→ **TASK DESCRIPTION**: Below are the records; count how many of their lines hold the string "heading" and give the number alone.

** Opening SUPPLIED ENTRIES block **

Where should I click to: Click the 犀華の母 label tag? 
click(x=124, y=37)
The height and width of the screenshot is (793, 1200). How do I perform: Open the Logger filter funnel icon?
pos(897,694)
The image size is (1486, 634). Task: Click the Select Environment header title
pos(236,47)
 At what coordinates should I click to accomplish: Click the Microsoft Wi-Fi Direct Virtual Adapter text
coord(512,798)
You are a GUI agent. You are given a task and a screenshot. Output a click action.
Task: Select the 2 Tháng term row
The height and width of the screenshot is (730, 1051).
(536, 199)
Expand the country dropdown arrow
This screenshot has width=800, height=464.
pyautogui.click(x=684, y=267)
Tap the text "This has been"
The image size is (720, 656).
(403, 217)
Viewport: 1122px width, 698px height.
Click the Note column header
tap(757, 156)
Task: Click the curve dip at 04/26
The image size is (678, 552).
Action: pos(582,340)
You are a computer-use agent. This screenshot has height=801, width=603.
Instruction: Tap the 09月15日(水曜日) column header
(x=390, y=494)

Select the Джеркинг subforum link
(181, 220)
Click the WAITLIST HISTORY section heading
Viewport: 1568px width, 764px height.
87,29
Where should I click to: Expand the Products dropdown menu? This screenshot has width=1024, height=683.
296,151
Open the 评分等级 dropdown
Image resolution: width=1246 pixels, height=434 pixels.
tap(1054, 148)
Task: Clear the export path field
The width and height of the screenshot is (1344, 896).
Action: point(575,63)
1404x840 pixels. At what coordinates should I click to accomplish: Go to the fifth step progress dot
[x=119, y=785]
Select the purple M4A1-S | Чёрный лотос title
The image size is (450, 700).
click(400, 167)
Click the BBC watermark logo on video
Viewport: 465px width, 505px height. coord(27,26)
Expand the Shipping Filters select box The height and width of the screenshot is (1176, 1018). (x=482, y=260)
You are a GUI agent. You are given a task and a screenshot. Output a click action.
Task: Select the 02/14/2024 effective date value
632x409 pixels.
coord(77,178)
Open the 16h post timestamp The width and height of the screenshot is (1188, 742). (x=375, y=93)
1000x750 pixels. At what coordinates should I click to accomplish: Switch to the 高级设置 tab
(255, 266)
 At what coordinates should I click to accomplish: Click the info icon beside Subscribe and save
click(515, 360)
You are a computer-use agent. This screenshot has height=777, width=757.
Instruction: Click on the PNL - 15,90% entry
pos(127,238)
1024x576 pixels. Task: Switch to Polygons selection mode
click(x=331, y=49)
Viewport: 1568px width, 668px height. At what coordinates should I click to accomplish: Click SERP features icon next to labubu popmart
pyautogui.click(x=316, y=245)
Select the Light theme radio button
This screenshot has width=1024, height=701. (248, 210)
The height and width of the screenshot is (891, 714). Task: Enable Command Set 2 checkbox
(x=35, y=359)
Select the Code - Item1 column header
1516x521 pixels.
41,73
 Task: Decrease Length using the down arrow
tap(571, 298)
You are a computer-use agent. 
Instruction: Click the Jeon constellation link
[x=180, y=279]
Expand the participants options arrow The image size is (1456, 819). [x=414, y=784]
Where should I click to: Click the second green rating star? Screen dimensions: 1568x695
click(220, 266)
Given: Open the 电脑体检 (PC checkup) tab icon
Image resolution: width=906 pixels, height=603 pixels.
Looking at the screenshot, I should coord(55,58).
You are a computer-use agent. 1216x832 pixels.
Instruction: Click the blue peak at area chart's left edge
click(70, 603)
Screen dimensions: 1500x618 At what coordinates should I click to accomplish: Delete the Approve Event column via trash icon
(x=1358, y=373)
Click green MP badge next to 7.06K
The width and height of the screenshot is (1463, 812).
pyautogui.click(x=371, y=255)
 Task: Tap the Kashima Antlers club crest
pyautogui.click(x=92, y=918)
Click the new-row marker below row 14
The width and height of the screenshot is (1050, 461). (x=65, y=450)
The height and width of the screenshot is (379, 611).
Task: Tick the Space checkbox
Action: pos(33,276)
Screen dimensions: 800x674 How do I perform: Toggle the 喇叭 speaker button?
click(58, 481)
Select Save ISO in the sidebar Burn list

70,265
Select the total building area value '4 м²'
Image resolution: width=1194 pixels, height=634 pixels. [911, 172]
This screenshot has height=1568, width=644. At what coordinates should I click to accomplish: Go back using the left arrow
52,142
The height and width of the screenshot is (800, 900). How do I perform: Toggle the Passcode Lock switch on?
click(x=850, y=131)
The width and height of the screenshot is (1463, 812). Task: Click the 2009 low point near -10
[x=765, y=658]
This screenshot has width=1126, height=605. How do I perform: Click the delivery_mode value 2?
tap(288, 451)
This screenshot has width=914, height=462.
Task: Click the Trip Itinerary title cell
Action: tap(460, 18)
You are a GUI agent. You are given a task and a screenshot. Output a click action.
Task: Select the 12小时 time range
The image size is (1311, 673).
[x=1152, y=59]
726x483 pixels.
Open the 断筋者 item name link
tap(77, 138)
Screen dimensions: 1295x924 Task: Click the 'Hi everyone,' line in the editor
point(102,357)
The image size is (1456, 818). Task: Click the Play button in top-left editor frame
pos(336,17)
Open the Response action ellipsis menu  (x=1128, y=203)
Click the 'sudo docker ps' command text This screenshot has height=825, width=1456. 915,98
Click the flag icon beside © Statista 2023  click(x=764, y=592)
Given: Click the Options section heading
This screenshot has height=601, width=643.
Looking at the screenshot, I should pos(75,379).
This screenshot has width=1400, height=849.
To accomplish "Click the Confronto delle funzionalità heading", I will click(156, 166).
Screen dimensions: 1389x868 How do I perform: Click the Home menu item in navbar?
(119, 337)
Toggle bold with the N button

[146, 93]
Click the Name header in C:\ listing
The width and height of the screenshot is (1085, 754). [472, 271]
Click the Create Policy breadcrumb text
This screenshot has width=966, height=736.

** Closing SUPPLIED ENTRIES block **

→ **SOLUTION FOR THIS EXERCISE**: 3